WHAT TO PRODUCE ▸ Give back nothing but the number of lines in these entries that contain the word "agent".

DATA FOR ANALYSIS ▸
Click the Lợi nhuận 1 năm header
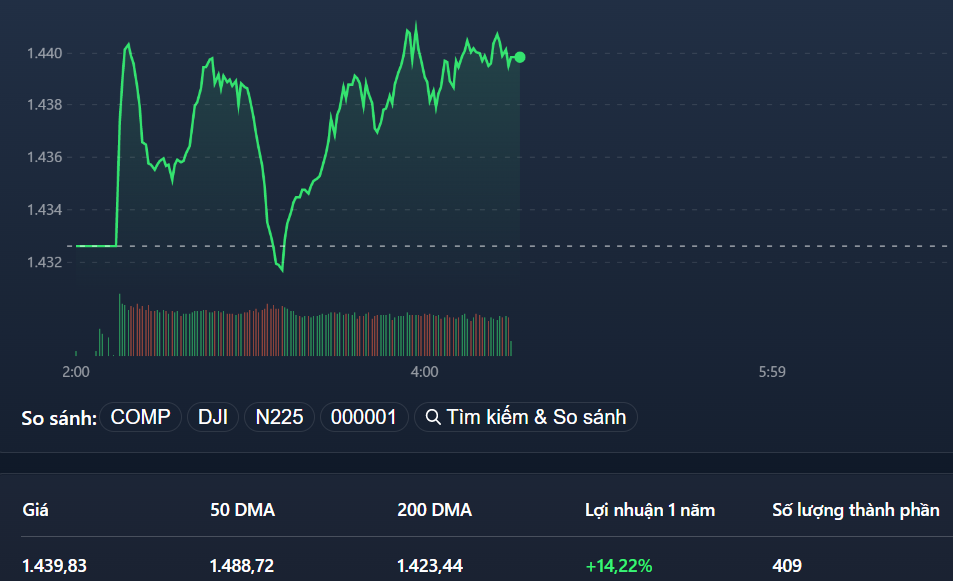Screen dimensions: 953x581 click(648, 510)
---
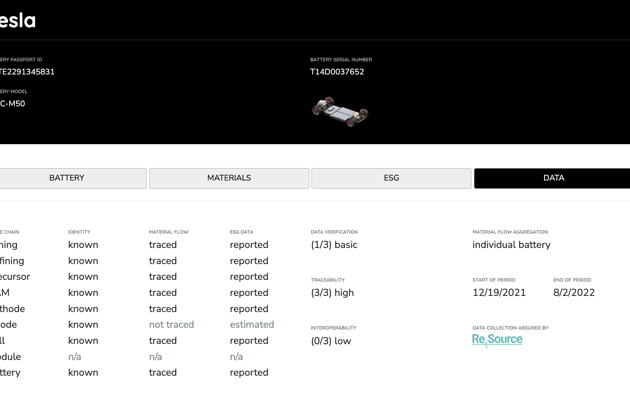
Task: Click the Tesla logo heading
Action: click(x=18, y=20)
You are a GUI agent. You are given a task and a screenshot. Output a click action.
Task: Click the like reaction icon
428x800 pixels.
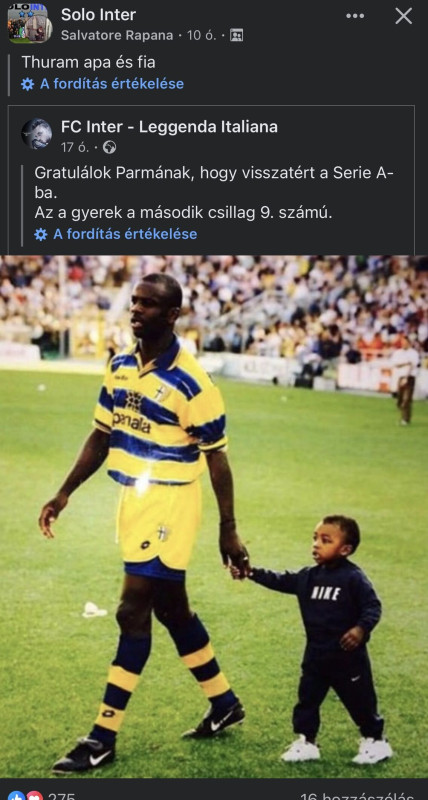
==
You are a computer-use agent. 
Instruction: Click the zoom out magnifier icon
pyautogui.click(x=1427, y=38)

RESPONSE ▸ 2